Si la fabrication des téléphones et la pharmacie ont été épargnées par les représailles américaines, d'autres activités qui requièrent une forte main d'œuvre ont souffert, dont les fruits de mer et la joaillerie.
"Nous espérons qu'avec la conclusion de cet accord (...) les exportations de fruits de mer vont vite reprendre et revenir à leur niveau d'avant", a réagi G. Pawan Kumar, de l'Association des exportateurs indiens du secteur.
Selon ses estimations, la surtaxe américaine avait fait chuter de 15% leur volume entre avril et novembre 2025.
Echaudés par les multiples péripéties qui ont émaillé les négociations entre Washington et New Delhi, de nombreux analystes sont toutefois restés très prudents sur les annonces de Donald Trump.
- "Pas clair" -
A commencer par celle qui affirme que New Delhi a accepté la suppression de toutes ses barrières douanières, y compris sur le secteur stratégique de l'agriculture.
"L'accord de tous les accords" conclu la semaine dernière entre l'Inde et l'Union européenne (UE) a ainsi exclu de son champ de nombreux secteurs agricoles.
"Je crains qu'il n'y ait autre chose (derrière l'accord avec les Etats-Unis, NDLR), et cette autre chose n'est pas très claire", a relevé pour l'AFP l'économiste Biswajit Dhar. "Je parle là de ce que nous (l'Inde) avons offert en contrepartie..."
"Je dirais que même s'il est prévu un quota sur nos exportations de céréales, il pourrait nous coûter cher", a-t-il insisté, "et nous conduirait sur une pente dangereuse".
D'autres experts s'interrogent sur les promesses d'achats de produits américains claironnées par Donal Trump.
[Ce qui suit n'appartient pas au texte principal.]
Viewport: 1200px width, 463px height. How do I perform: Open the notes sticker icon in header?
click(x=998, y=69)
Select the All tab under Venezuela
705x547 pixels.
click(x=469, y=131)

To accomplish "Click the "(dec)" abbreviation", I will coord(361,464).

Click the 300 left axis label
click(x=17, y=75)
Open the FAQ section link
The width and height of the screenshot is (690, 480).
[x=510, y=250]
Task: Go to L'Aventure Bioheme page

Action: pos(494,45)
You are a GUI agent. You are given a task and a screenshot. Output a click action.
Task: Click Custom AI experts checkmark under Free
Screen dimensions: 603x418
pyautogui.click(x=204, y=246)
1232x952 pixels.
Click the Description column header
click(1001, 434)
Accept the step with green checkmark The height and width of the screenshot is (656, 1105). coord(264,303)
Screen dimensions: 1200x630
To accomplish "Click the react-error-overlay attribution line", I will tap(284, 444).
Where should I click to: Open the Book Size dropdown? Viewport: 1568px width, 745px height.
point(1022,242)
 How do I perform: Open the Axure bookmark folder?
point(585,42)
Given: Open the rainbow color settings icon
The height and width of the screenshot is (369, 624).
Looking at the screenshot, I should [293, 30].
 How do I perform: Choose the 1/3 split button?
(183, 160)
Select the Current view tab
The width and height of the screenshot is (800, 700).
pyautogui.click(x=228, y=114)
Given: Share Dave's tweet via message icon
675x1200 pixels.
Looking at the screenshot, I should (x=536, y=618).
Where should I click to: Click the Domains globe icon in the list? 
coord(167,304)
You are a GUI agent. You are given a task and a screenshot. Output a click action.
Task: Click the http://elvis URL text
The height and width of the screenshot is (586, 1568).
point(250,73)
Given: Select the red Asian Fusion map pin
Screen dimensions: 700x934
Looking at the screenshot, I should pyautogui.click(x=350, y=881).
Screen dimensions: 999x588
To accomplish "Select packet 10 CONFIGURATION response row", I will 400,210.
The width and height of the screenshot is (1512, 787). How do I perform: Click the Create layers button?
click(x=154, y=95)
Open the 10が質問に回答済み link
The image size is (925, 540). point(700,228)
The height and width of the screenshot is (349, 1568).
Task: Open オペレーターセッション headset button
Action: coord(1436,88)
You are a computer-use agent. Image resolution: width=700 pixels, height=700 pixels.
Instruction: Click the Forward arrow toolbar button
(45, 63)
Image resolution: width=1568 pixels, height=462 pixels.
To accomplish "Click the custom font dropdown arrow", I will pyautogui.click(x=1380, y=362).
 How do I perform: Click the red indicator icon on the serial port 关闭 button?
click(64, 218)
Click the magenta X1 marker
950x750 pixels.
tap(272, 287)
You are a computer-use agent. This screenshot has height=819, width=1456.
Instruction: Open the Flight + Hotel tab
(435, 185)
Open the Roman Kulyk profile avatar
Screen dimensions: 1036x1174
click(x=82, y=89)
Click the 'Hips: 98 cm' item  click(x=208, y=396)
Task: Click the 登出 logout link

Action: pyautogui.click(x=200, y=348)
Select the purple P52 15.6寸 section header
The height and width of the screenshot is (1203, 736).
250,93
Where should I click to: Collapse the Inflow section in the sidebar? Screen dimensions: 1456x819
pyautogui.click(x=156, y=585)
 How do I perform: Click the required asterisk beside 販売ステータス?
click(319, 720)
"Ce chiffre de 500 milliards de dollars (...) n'est pas clair", a relevé Ajay Srivastava, du centre d'analyse Global Trade Research Initiative de New Delhi, "l'Inde importe moins de 50 milliards de dollars des Etats-Unis chaque année, ce qui suggère un vœu pieu plus qu'un engagement ferme".
"Jusqu'à une déclaration conjointe en bonne et due forme (...) il faut prendre ça comme un signal politique plutôt qu'un accord", a-t-il insisté, et "rester prudent avant de célébrer".